Stored items:

▶

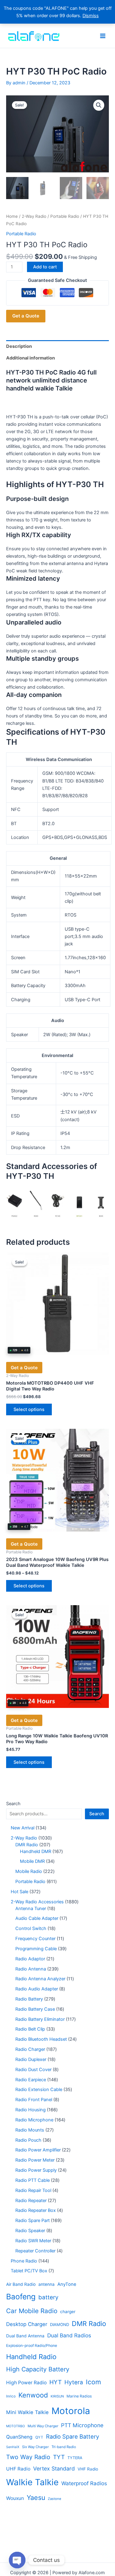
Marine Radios (79, 2396)
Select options (28, 1409)
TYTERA (74, 2457)
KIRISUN (57, 2396)
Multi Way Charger (43, 2426)
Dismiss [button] (90, 15)
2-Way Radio (34, 216)
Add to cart (45, 267)
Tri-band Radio (64, 2447)
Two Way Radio (28, 2457)
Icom (93, 2382)
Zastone (54, 2499)
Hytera (73, 2382)
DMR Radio (89, 2324)
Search (13, 1803)
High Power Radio (26, 2383)
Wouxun (15, 2498)
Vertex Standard (54, 2468)
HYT (55, 2382)
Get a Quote (25, 316)
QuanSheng (19, 2437)
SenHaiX (12, 2447)
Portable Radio (64, 216)
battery (48, 2297)
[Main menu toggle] (103, 35)
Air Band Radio (21, 2284)
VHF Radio (88, 2468)
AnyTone (66, 2284)
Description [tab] (19, 346)
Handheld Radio (31, 2357)
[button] (98, 105)
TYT (59, 2457)
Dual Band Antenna (25, 2335)
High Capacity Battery (37, 2369)
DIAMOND (59, 2324)
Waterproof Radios (84, 2483)
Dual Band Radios (69, 2335)
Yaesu (36, 2497)
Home (12, 216)
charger (67, 2311)
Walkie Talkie (32, 2482)
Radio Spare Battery (72, 2436)
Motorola (71, 2410)
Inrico (11, 2396)
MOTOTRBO (15, 2426)
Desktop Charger (26, 2324)
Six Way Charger (35, 2447)
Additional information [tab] (30, 358)
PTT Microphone (82, 2425)
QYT (39, 2437)
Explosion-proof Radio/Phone (31, 2345)
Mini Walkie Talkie (27, 2412)
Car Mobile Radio (31, 2311)
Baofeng (21, 2296)
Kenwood (33, 2395)
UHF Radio (18, 2469)
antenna (46, 2284)
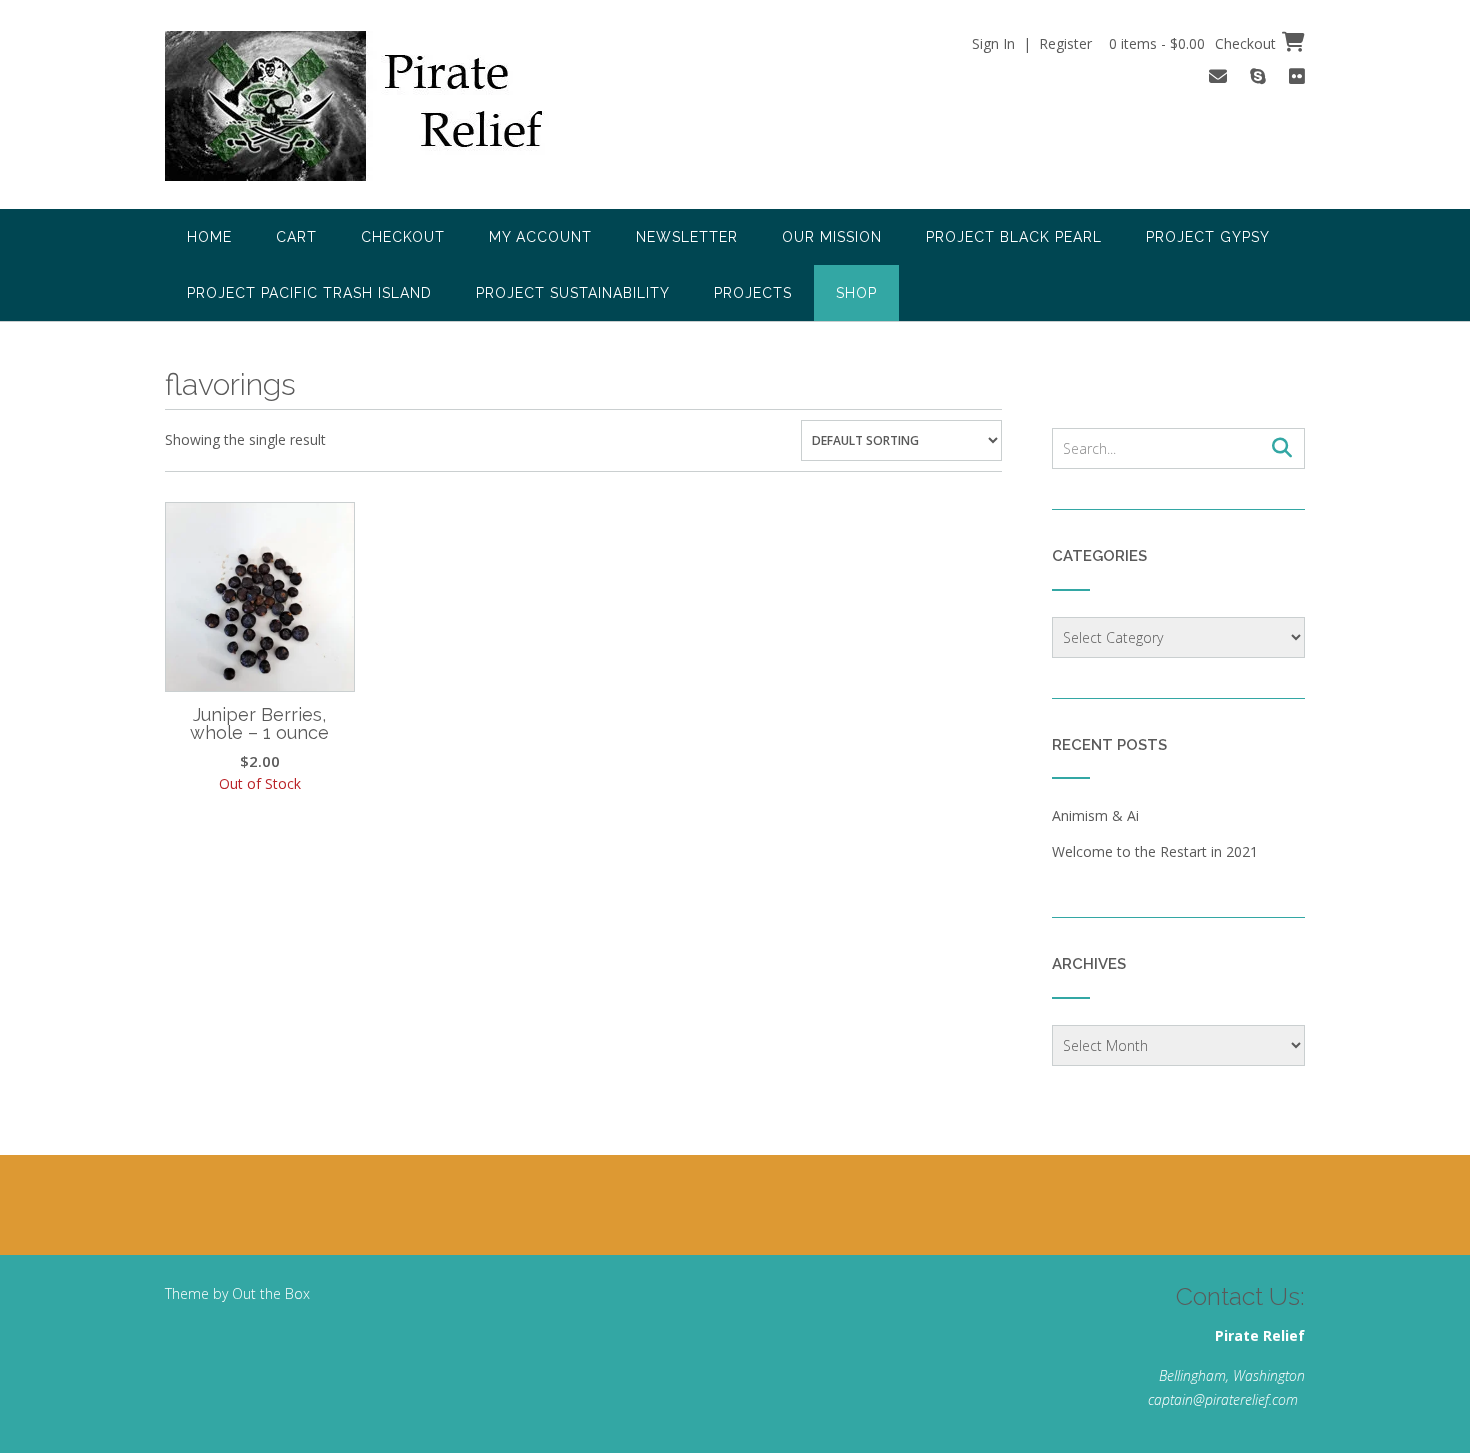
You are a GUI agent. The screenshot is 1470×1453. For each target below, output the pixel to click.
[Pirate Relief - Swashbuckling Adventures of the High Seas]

◀

## ASSIGNED TASK:
Only the lines above starting at the line that holds "Select options (28, 1409)" and ending at the line that holds "Baofeng (21, 2296)" are to be repeated, exactly and in full.

## SOLUTION TO THIS PROBLEM:
Select options (28, 1409)
TYTERA (74, 2457)
KIRISUN (57, 2396)
Multi Way Charger (43, 2426)
Dismiss [button] (90, 15)
2-Way Radio (34, 216)
Add to cart (45, 267)
Tri-band Radio (64, 2447)
Two Way Radio (28, 2457)
Icom (93, 2382)
Zastone (54, 2499)
Hytera (73, 2382)
DMR Radio (89, 2324)
Search (13, 1803)
High Power Radio (26, 2383)
Wouxun (15, 2498)
Vertex Standard (54, 2468)
HYT (55, 2382)
Get a Quote (25, 316)
QuanSheng (19, 2437)
SenHaiX (12, 2447)
Portable Radio (64, 216)
battery (48, 2297)
[Main menu toggle] (103, 35)
Air Band Radio (21, 2284)
VHF Radio (88, 2468)
AnyTone (66, 2284)
Description [tab] (19, 346)
Handheld Radio (31, 2357)
[button] (98, 105)
TYT (59, 2457)
Dual Band Antenna (25, 2335)
High Capacity Battery (37, 2369)
DIAMOND (59, 2324)
Waterproof Radios (84, 2483)
Dual Band Radios (69, 2335)
Yaesu (36, 2497)
Home (12, 216)
charger (67, 2311)
Walkie Talkie (32, 2482)
Radio Spare Battery (72, 2436)
Motorola (71, 2410)
Inrico (11, 2396)
MOTOTRBO (15, 2426)
Desktop Charger (26, 2324)
Six Way Charger (35, 2447)
Additional information [tab] (30, 358)
PTT Microphone (82, 2425)
QYT (39, 2437)
Explosion-proof Radio/Phone (31, 2345)
Mini Walkie Talkie (27, 2412)
Car Mobile Radio (31, 2311)
Baofeng (21, 2296)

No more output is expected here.